::: INPUT MATERIAL
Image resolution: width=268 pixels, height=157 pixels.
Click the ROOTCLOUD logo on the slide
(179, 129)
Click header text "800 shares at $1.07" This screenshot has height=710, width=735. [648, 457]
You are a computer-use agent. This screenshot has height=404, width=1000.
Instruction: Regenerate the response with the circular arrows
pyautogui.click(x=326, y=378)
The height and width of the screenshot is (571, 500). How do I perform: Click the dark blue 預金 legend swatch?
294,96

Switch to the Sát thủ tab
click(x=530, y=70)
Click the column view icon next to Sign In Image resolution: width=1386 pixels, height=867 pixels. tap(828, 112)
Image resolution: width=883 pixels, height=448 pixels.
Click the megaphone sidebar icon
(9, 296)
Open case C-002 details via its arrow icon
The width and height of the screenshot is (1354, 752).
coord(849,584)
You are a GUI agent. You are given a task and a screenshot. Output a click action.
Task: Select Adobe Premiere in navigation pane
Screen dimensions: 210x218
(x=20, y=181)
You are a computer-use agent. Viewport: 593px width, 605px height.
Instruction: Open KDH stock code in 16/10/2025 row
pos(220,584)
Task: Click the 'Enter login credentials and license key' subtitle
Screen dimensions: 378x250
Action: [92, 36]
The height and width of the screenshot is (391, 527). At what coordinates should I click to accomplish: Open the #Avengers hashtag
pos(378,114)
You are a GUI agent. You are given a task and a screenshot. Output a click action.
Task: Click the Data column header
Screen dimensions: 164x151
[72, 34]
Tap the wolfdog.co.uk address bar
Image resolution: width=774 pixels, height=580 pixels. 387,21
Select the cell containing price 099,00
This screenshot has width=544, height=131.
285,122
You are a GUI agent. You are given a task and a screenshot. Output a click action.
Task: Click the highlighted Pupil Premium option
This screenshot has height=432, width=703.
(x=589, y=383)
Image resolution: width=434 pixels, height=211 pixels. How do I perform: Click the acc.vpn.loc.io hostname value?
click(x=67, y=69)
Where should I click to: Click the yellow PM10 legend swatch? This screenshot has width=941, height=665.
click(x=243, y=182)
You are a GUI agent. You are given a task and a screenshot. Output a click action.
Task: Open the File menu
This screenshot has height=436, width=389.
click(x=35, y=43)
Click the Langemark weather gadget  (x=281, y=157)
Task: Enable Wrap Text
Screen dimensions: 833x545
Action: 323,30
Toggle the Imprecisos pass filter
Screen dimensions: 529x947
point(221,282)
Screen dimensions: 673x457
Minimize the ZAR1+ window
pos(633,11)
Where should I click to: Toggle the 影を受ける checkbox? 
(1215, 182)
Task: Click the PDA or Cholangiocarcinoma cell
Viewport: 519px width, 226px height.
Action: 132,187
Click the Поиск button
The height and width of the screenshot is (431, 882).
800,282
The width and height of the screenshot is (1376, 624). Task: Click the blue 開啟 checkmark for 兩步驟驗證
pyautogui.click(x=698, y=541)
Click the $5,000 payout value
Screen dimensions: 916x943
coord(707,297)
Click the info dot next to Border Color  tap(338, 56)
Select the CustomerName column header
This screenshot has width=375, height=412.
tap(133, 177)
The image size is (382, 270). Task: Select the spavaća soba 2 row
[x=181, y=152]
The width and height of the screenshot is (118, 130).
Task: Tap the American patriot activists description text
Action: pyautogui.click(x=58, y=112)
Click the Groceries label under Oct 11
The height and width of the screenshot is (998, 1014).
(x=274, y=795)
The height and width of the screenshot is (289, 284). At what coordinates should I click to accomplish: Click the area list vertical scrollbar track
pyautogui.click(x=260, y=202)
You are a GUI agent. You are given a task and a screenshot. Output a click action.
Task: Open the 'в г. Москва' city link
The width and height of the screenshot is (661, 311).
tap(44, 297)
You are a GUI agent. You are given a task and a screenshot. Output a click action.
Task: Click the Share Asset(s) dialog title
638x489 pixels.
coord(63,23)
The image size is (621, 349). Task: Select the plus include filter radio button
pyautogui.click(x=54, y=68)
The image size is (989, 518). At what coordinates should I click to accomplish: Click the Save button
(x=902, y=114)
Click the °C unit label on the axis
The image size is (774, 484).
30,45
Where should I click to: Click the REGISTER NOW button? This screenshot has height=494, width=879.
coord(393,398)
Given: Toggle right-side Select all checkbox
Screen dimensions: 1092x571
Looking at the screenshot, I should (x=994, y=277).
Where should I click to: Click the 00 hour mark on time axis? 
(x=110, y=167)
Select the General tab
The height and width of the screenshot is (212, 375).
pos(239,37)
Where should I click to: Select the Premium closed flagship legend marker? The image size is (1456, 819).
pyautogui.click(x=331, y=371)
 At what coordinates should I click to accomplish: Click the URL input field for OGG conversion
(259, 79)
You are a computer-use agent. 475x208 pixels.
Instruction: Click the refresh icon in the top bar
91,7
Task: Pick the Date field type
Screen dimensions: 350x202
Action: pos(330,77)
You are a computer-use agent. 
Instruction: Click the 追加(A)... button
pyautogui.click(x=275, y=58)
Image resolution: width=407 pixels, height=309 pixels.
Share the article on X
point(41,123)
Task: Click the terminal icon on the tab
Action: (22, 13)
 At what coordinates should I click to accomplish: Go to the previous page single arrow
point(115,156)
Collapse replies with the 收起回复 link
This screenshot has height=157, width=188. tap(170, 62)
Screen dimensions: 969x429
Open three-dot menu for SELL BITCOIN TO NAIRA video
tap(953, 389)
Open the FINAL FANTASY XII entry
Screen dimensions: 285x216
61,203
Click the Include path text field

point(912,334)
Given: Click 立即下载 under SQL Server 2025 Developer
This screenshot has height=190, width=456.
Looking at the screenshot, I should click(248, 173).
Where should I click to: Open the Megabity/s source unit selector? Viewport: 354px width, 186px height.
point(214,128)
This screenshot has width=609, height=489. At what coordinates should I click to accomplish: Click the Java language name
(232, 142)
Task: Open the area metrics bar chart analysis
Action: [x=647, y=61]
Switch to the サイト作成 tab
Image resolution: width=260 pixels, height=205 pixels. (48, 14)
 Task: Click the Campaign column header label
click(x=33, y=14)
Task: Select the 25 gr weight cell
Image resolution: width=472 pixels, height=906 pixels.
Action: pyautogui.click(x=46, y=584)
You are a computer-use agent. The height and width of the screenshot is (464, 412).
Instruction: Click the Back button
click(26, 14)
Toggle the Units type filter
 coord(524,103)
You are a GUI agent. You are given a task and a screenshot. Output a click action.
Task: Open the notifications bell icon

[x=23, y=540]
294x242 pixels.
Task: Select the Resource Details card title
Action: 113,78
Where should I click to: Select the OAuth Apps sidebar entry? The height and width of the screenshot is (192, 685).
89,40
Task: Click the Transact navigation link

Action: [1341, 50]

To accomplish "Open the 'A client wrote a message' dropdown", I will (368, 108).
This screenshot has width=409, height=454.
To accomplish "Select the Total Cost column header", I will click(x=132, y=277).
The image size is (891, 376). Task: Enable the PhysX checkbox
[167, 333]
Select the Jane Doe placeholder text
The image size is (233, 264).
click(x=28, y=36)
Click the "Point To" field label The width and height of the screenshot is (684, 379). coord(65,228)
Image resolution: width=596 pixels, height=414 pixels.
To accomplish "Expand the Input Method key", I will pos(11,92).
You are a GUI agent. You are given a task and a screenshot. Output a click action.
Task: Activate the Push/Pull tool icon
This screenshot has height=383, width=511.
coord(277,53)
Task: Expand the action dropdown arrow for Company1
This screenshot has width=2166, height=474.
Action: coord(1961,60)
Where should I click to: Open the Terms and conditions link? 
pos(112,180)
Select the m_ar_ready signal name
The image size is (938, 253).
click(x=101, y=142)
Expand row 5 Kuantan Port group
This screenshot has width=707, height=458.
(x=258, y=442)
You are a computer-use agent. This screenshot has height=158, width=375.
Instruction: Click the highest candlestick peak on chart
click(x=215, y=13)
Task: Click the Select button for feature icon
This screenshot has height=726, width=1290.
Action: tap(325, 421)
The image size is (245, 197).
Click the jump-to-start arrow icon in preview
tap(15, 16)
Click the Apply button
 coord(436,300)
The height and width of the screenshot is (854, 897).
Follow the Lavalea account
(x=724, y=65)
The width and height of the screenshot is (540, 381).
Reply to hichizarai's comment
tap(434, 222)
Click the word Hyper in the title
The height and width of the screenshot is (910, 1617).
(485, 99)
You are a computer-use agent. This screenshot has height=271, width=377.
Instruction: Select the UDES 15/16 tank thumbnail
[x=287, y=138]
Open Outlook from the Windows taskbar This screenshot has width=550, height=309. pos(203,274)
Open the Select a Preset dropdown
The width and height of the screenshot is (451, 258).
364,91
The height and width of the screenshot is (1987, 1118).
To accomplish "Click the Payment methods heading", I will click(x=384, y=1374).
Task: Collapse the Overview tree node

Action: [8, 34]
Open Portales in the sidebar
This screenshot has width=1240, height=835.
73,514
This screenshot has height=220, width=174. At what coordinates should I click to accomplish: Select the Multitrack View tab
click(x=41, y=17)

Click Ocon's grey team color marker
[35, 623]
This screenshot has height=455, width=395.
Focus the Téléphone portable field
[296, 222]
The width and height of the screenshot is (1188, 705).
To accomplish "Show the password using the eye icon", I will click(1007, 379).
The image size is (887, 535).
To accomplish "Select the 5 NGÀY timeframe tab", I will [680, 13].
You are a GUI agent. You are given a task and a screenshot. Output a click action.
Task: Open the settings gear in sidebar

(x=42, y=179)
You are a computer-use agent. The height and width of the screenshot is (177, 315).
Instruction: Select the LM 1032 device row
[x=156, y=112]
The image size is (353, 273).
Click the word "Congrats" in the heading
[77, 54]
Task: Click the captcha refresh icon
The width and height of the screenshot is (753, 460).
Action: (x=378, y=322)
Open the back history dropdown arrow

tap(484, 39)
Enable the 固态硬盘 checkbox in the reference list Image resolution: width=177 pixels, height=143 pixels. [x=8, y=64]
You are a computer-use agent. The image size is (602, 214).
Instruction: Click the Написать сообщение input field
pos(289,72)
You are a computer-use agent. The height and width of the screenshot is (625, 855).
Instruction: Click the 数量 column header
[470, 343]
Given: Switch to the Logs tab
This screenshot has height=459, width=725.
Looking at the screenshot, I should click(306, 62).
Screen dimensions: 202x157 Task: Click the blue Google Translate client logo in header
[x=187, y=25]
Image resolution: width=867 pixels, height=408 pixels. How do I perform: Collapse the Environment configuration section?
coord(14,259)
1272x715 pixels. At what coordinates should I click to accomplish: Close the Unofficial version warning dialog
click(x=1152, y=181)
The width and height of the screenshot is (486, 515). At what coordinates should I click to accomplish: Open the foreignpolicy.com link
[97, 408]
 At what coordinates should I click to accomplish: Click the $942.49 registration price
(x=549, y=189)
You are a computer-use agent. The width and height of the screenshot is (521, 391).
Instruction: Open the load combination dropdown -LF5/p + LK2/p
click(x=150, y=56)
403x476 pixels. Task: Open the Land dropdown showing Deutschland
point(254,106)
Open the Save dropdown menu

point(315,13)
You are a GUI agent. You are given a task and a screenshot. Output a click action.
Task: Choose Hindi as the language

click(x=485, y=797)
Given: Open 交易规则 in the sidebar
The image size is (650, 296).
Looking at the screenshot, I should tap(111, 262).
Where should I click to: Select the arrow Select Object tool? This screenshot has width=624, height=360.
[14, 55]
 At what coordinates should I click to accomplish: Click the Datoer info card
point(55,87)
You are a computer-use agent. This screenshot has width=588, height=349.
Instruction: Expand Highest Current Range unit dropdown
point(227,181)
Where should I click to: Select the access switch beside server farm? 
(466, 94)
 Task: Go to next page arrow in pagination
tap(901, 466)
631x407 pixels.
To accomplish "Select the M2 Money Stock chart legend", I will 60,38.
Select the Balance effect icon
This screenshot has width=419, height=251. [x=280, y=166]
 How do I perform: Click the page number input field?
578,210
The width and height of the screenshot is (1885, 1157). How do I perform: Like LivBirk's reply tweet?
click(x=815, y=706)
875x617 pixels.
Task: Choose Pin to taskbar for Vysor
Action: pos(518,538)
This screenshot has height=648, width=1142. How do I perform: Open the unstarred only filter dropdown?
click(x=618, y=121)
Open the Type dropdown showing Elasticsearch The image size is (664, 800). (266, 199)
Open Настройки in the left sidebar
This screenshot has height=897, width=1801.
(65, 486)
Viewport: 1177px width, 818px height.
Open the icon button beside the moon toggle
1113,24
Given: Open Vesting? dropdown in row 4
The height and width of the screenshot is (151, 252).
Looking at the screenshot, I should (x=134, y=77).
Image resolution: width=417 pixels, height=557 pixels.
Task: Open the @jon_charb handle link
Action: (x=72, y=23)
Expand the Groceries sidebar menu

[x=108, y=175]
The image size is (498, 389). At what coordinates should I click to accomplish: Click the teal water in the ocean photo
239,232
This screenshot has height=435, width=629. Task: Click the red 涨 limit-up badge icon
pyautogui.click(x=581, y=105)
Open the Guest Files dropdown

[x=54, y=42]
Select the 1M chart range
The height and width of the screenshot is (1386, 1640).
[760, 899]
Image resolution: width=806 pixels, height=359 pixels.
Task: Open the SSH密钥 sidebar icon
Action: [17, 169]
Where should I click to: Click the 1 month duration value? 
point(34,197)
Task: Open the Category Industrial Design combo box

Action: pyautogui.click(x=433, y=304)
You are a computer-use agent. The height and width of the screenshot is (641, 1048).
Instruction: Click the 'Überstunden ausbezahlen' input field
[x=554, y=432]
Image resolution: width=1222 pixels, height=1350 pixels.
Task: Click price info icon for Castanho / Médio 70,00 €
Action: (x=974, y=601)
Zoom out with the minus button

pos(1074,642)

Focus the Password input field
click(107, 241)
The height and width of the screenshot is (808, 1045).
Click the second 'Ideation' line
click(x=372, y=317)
::::::
--- REQUIRED WORK ---
Going through the entries above, show each line that contains "cell".

--- EXERCISE OUTPUT ---
Select the cell containing price 099,00
Task: Click the PDA or Cholangiocarcinoma cell
Task: Select the 25 gr weight cell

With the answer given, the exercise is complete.